→ **TASKS AND EXERCISES**
A. In the post on predicting text fluency, who are the authors of the paper it describes?
B. Please reproduce the stretch of the post on predicting text fluency from "Saturday, March 5, 2011" through "and Ani Nenkova.".
C. Write the next part of the post on predicting text fluency, starting after its final sentence.
═════ TEXT EXTRACT ═════
Saturday, March 5, 2011

Predicting the fluency of text with shallow structural features


The paper described below is "Predicting the fluency of text with shallow structural features" by Jieun Chae and Ani Nenkova.


Sentence fluency is an important component of overall text readability but few studies in natural language processing have sought to understand the factors that define it. Numerous natural language applications involve the task of producing fluent text. Consideration of sentence fluency are also key in sentence simplification, sentence compression, text regeneration and headline regeneration. Despite of its importance much more attention has been devoted to discourse-level constraints on adjacent sentences, indicative of coherence and good text flow. Perceived sentence fluency is influenced by many factors. The way the sentence fits in the context of surrounding sentences is one obvious factor. Another well-known factor is vocabulary use: the presence of uncommon difficult words are known to pose problems to readers and to render text less readable. But these discourse- and vocabulary level features measure properties at granularities different from the sentence level.Hence several syntactic surface level features were considered.
═════ GIVEN MATERIAL ═════
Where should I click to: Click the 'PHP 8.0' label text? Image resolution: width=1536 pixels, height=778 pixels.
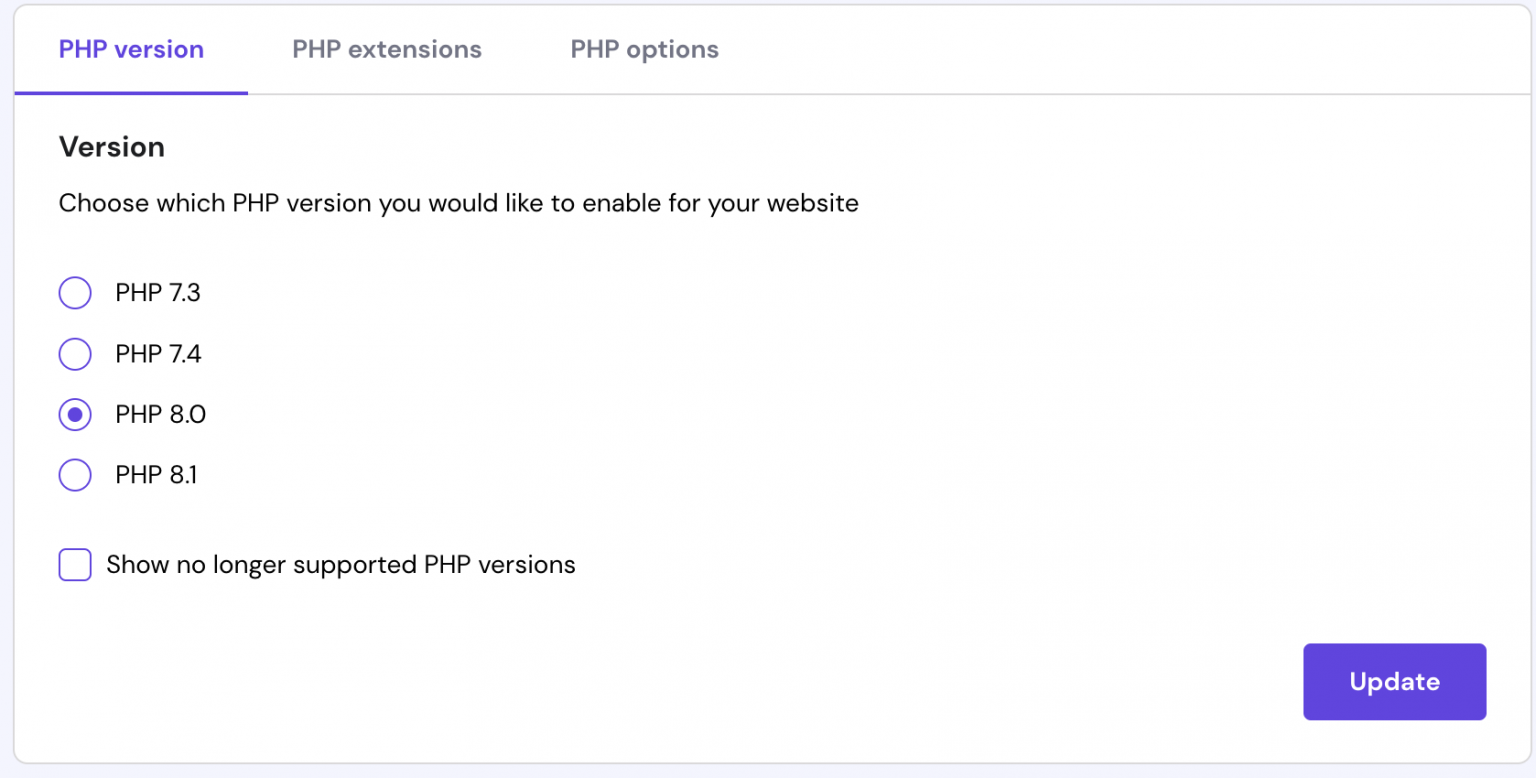tap(160, 414)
═════
→ **IN RESPONSE**
A. Jieun Chae and Ani Nenkova.

B.
Saturday, March 5, 2011

Predicting the fluency of text with shallow structural features


The paper described below is "Predicting the fluency of text with shallow structural features" by Jieun Chae and Ani Nenkova.

C.
The Charniak's parser was used to parse the sentence and calculated the several syntactic surface level features which are given below:

1.sentence length-In general one would expect that shorter sentences are easier to read and thus are perceived as more fluent.

2.Parse tree depth-. Generally, longer sentences are syntactically more complex that can slow processing and lead to lower perceived fluency of the sentence.

3.Number of fragment tags in the sentence parse indicating the presence of ungrammaticality in the sentence Fragments occur in headlines (e.g. “Cheney willing to hold bilateral talks if Arafat observes U.S. cease-fire arrangement”.

4.Phrase type proportion was computed for prepositional phrases (PP), noun phrases (NP) and verb phrases (VP). The length in number of words of each phrase type was counted, then divided by sentence length.

Example:. The longer the noun phrases, the less fluent the sentence is.. Long noun phrases take longer to interpret and reduce sentence fluency/readability.

• [The dog] jumped over the fence and fetched the ball.

• [The big dog in the corner] fetched the ball.

Similarly the length of verb phrases signal potential fluency problems.

- Most of the US allies in Europe publicly [object to invading Iraq]VP .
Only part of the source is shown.